„Früher lagen nicht so viele schwer pflegebedürftige Patienten auf der Station“, sagt Petra Lindau. Damals, das ist 32 Jahre her. Die Verweildauer in Krankenhäusern hat deutlich abgenommen, dafür sind immer mehr Patienten auf viele Handreichungen angewiesen und die Zahl der genesenden, weitgehend selbstständigen Patienten ist rückläufig. Das erleichtert den Pflegeberuf nicht. Die WAZ hat im Krupp-Krankenhaus eine Schicht begleitet - und den von Bürokratie bestimmten Alltag der Pflegekräfte kennengelernt.
6 Uhr morgens, die Frühschicht übernimmt vom Nachtdienst.
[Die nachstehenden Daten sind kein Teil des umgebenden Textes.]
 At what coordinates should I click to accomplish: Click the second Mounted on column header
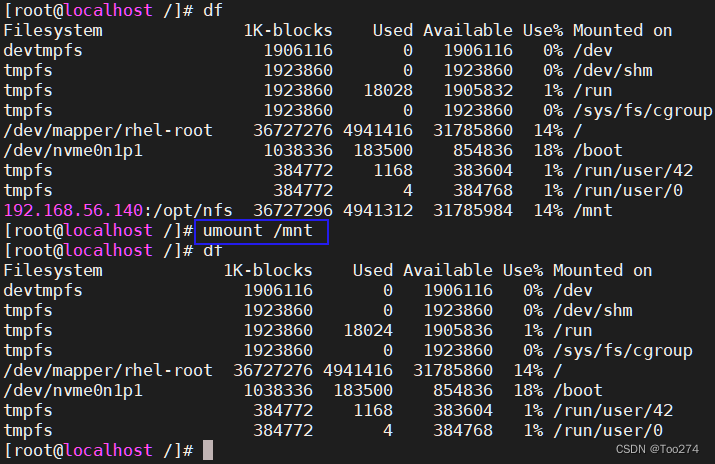602,271
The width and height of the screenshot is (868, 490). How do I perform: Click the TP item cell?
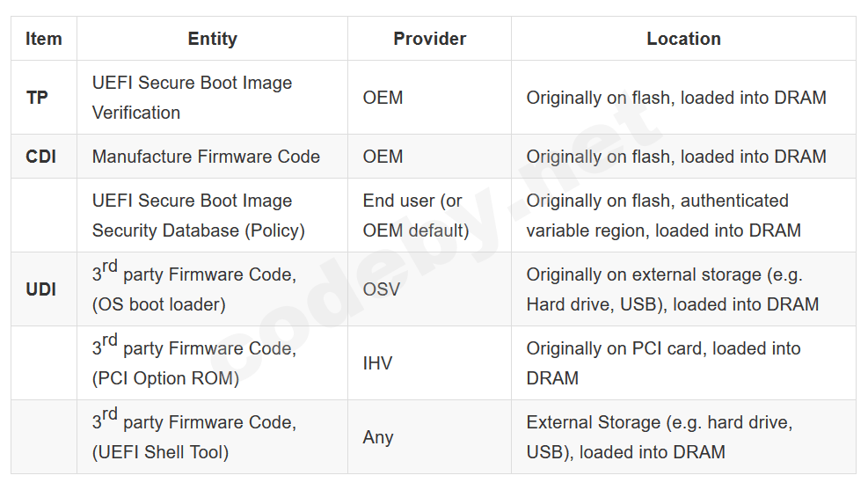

Petra Lindau, die von der Krankenschwester zur Stationsleitung am Rüttenscheider Alfried-Krupp-Krankenhaus aufgestiegen ist, hört aufmerksam zu, stellt Fragen, wenn von nächtlichen Komplikationen der die Rede ist, macht sich Notizen. Alles Weitere wird sie in der Patientenakte, dem Kadex, finden.
„Die Bürokratie hat in den letzten Jahren immer mehr zugenommen“, sagt Petra Lindau. Das zeigt sich schon bei Neuaufnahmen. Welche Vorerkrankungen bringt die eben angekommene Seniorin mit? Welche Medikamente nimmt sie ein? Und wie ist das Schmerzempfinden auf einer Skala von eins bis zehn? Krankenpflege-Schülerin Julia Werker notiert alle Angaben. Mal gehen die Antworten als Kreuzchen in den Patientenkadex ein, mal farbig in eine Kurve, wieder anderes findet sich als Text in der Akte wieder, in die bereits gut ein Dutzend standardisierte Formulare geheftet sind.
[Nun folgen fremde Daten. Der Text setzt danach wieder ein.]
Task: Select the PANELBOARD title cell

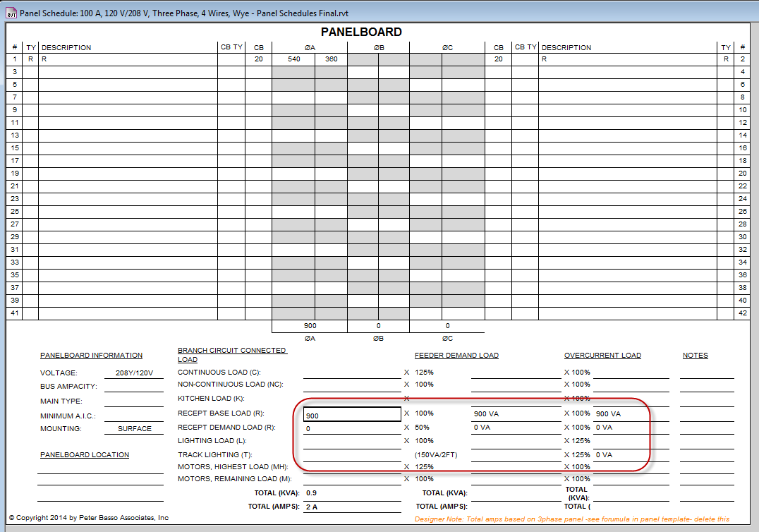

Fragen, Antworten, so geht es eine Weile bis die Patientin ins Plaudern gerät. Von ihrem Mann erzählt sie, den sie normalerweise zu Hause umsorgt und nur ungern allein lässt. Von ihrer Familie, die sich rührend kümmere. Der Schmerz scheint erträglicher in diesen kurzen Momenten des Plauderns über Dinge, die der Seniorin am Herzen liegen. Sie lächelt, wirkt entspannter.
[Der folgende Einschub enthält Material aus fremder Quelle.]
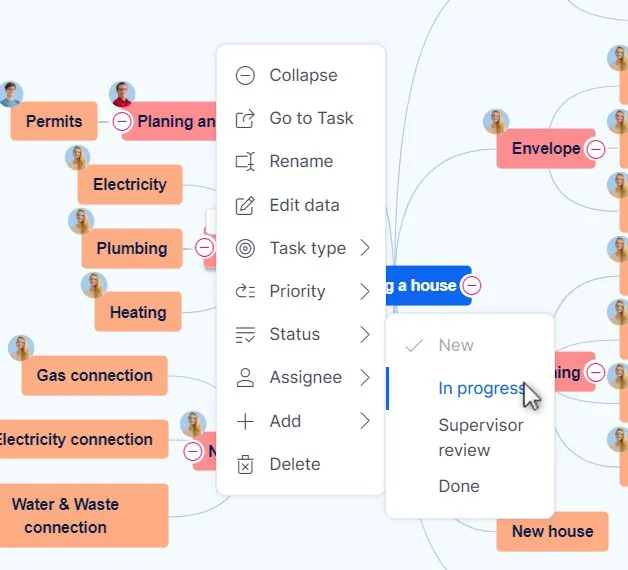Screen dimensions: 628x570
Task: Open the Add submenu chevron
Action: click(365, 421)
Doch als Julia Werker schließlich das Zimmer verlässt, schüttelt sie den Kopf: „Das hat eigentlich zu lange gedauert. Das muss schneller gehen“, sagt die Schwestern-Schülerin. Denn im Gesundheitswesen ist Zeit für private Gespräche nicht mehr vorgesehen. „Dabei ist es wichtig, zuzuhören“, sagt Werker. Details, die sich in keiner Akte je wiederfinden werden, höre man dabei, und lerne, worauf man im Umgang mit dem Menschen achten müsse. „Weil ich gern mit Menschen arbeite, habe ich mir den Beruf schließlich ausgesucht“, sagt sie. Um Menschen zu helfen, sie in schwerer Lebenslage nicht nur professionell zu unterstützen, sondern ihnen auch menschliche Zuwendung zu geben, sind die meisten Pflegekräfte angetreten. „Früher“, erinnert sich die Stationsleitung Petra Lindau, „gab es eine Kurve und ein Buch, in dem wir alles Wichtige protokolliert haben.“ Heute schiebt sie einen Aktenberg vor sich her. „Nehmen wir den Bogen für die Patientenaufklärung. Früher ist der ausgefüllt worden, der Patient bekam einen Durchschlag und das Original kam in die Akte. Heute brauche ich zusätzlich ein Formular, auf dem der Patient unterschreibt, dass er den Durchschlag der Patientenaufklärung auch erhalten hat“, sagt Petra Lindau.